TESTO DA LEGGERE:
Cosa vi distingue da aziende similari?
Avere la professione nel DNA, l’esperienza ventennale, la complessità dei casi che trattiamo ogni anno, le referenze prestigiose nel privato e nel pubblico e dal primo livello di filiera al consumatore finale, creando anche sinergie interessanti tra i nostri clienti che diventano partner in operazioni commerciali e istituzionali in cui facciamo da garanti per entrambe.

Lavorare bene
Quando una società di servizi tecnici per il settore alimentare lavora bene?

COMPITO 1:
Nel testo sulla società di servizi tecnici, quali sono i fattori elencati dopo "Avere" come ciò che la distingue da aziende similari?
COMPITO 2:
Riprendi il testo sulla società di servizi tecnici a partire dalla frase che segue la domanda finale e prosegui con la risposta.
Le voci riportate più avanti non servono a nulla in questo lavoro.

VOCI ESTRATTE:

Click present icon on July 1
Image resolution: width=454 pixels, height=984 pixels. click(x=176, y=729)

...

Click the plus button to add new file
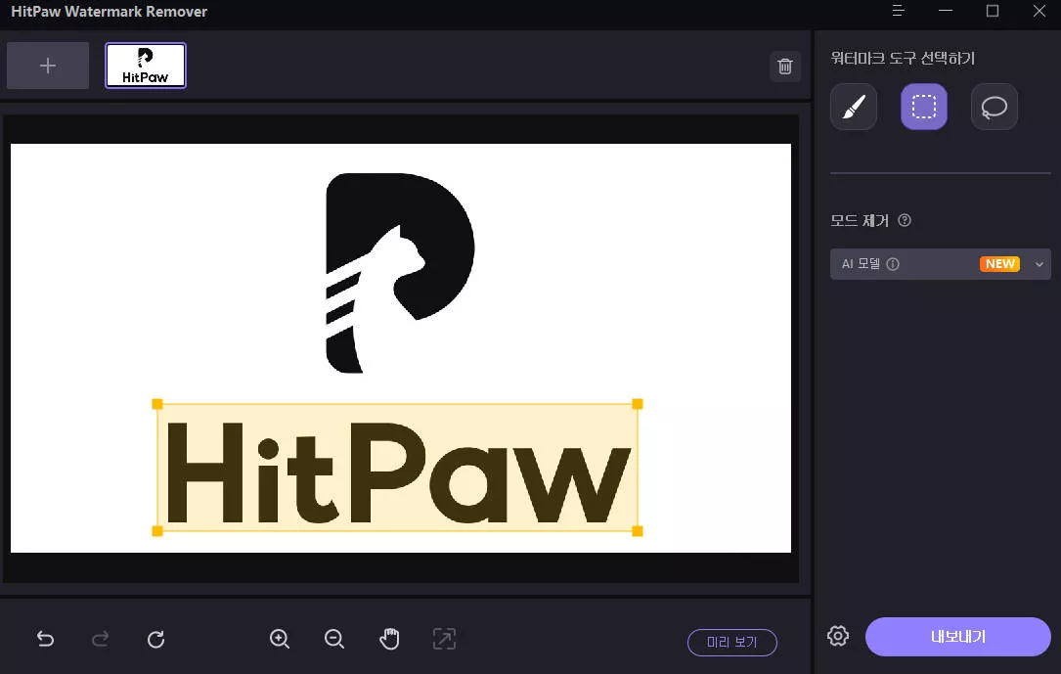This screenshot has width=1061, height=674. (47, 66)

SOLUZIONE 1:
- la professione nel DNA
- l'esperienza ventennale
- la complessità dei casi trattati ogni anno
- le referenze prestigiose nel privato e nel pubblico e dal primo livello di filiera al consumatore finale

SOLUZIONE 2:
Quando mette in campo passione, energia, esperienza, disponibilità ma soprattutto quando rispetta le persone e “mette il cliente al centro”. Nella progettazione di un servizio professionale si parla prima del “contenuto e degli obiettivi” e poi del “contenitore e della forma”, perché bisogna condividere pensieri e azioni (cosa, come, quando, chi, quanto) per realizzare un progetto sostenibile e duraturo. Si pensi per esempio all’apertura di un ristorante alla moda dove uno chef coordinerà una brigata di 10-15 persone.  Il flusso operativo è più complesso di quello mediamente presente in una produzione industriale: molte persone operano in spazi ristretti, con processi artigianali discontinui ed elevata manipolazione di alimenti gastronomici spesso a “rischio igienico”. Anche per loro vale la regola di preparare piatti gradevoli e sicuri.  Ci si preoccupa delle pratiche burocratiche, del design interno, dei rapporti aereo-illuminanti o dell’idoneità dei bagni, di redigere il piano della sicurezza ed il piano di autocontrollo, addirittura del grande evento di apertura ma spesso si trascura il fulcro del problema.

Qual è ?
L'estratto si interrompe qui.